**What this task involves:**
Below are the records; return exactly the lines from the one with "Task: Sort by 可用资产 column arrows" through the final line, both included, minus any pictures.

**Records shown:**
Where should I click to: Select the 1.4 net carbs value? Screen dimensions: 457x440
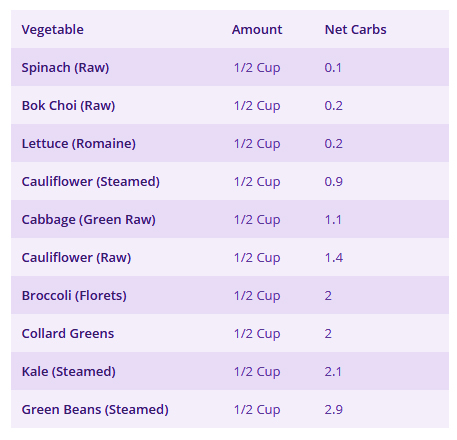(x=334, y=258)
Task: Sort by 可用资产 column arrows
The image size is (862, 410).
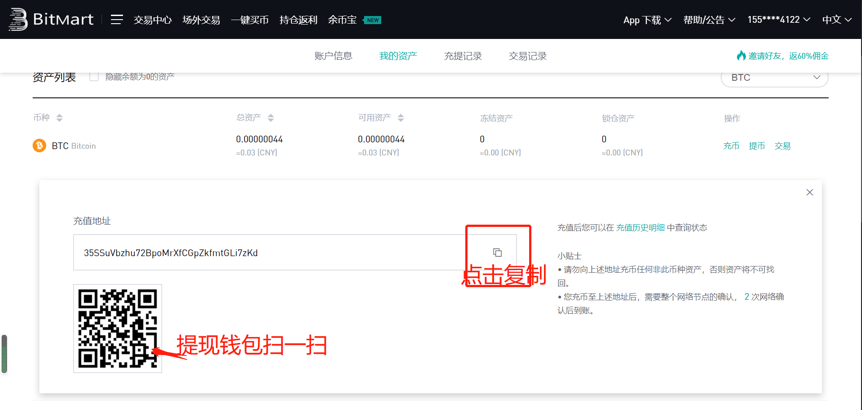Action: pyautogui.click(x=401, y=118)
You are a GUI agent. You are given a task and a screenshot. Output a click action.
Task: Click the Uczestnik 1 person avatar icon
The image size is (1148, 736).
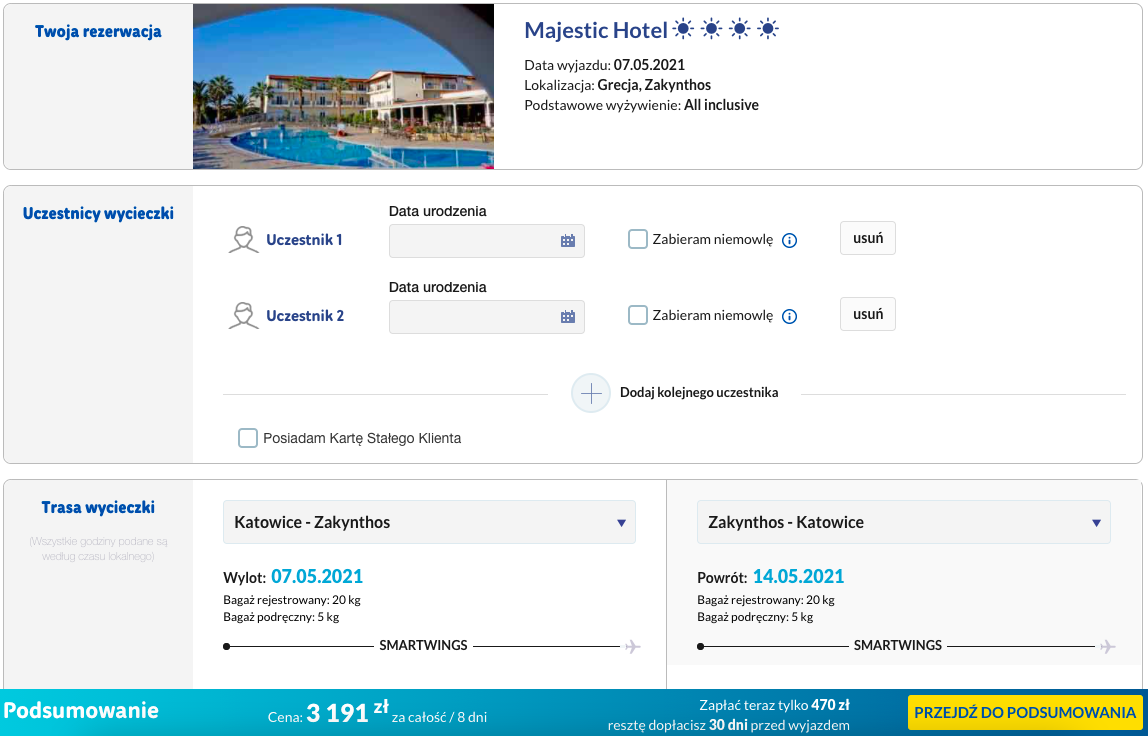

**Answer to this task:**
Task: Sort by 可用资产 column arrows
The image size is (862, 410).
Action: pyautogui.click(x=401, y=118)
You are a GUI agent. You are given a task and a screenshot. Output a click action.
Task: Click the Uczestnik 1 person avatar icon
The image size is (1148, 736).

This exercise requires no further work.